In the records, each line holding "will" must be reported.
----- Supplied records
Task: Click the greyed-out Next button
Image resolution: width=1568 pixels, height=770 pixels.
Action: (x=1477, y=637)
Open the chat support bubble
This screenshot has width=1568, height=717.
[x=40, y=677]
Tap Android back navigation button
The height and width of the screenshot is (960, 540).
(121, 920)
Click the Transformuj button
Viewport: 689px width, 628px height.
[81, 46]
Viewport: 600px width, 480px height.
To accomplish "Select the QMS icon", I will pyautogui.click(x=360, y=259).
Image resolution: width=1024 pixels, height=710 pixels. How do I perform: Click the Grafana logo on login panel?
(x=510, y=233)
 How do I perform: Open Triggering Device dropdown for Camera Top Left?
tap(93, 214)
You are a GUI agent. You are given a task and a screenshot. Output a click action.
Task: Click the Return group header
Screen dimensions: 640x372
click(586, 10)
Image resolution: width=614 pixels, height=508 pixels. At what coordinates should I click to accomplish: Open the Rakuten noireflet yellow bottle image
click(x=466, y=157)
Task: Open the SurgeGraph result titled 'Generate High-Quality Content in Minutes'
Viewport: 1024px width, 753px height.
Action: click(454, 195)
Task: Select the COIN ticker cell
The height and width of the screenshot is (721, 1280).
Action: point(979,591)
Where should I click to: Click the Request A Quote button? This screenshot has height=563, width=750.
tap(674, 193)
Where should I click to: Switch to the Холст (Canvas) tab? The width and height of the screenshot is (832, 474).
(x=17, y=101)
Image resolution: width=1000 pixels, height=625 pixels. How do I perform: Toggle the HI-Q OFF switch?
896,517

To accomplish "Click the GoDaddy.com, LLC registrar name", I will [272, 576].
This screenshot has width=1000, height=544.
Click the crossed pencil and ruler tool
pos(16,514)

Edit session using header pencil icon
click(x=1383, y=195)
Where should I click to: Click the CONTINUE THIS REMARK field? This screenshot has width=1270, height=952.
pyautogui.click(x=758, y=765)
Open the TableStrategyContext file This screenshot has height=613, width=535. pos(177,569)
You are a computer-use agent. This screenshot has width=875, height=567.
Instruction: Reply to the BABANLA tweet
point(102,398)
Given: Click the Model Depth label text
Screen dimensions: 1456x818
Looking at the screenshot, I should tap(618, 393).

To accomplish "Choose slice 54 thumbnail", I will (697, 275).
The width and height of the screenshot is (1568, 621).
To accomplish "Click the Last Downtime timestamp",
----------
§ Answer to this task:
To accomplish "Select the QMS icon", I will pyautogui.click(x=360, y=259).
To accomplish "Click the GoDaddy.com, LLC registrar name", I will [272, 576].
To accomplish "Choose slice 54 thumbnail", I will (697, 275).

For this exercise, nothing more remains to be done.